#### MATERIAL SHOWN
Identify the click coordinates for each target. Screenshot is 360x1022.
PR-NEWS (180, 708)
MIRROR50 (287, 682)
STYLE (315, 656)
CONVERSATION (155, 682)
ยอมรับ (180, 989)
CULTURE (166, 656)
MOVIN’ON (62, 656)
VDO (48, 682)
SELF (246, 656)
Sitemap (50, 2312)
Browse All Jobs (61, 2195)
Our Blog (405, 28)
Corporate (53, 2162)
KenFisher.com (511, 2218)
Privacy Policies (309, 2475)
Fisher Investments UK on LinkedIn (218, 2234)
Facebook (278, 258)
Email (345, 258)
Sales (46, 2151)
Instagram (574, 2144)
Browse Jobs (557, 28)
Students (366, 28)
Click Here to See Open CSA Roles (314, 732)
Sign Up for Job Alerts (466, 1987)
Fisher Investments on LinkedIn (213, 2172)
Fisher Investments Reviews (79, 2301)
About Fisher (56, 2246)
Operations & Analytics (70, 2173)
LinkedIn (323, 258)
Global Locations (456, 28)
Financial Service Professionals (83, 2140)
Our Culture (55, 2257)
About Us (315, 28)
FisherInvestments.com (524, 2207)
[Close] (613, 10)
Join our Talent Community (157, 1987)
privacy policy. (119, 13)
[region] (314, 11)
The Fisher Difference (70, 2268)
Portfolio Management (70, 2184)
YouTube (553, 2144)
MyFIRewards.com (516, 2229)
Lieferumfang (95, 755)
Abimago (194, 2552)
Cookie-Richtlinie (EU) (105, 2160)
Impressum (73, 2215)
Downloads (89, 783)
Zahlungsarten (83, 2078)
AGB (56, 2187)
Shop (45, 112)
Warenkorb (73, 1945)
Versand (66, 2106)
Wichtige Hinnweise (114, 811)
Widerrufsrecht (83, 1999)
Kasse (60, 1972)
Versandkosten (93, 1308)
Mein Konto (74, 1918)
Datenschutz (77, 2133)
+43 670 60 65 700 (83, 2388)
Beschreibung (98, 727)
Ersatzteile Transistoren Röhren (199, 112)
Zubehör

---

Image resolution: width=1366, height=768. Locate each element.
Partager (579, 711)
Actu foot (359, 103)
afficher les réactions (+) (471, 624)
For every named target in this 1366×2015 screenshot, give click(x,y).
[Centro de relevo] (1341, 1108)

#### ASSIGNMENT
Would you print exactly, and only, the lines of the data above from the line with "Click Here to See Open CSA Roles (314, 732)" through the line with "[region] (314, 11)", inclusive?

#### EXERCISE RESULT
Click Here to See Open CSA Roles (314, 732)
Sign Up for Job Alerts (466, 1987)
Fisher Investments on LinkedIn (213, 2172)
Fisher Investments Reviews (79, 2301)
About Fisher (56, 2246)
Operations & Analytics (70, 2173)
LinkedIn (323, 258)
Global Locations (456, 28)
Financial Service Professionals (83, 2140)
Our Culture (55, 2257)
About Us (315, 28)
FisherInvestments.com (524, 2207)
[Close] (613, 10)
Join our Talent Community (157, 1987)
privacy policy. (119, 13)
[region] (314, 11)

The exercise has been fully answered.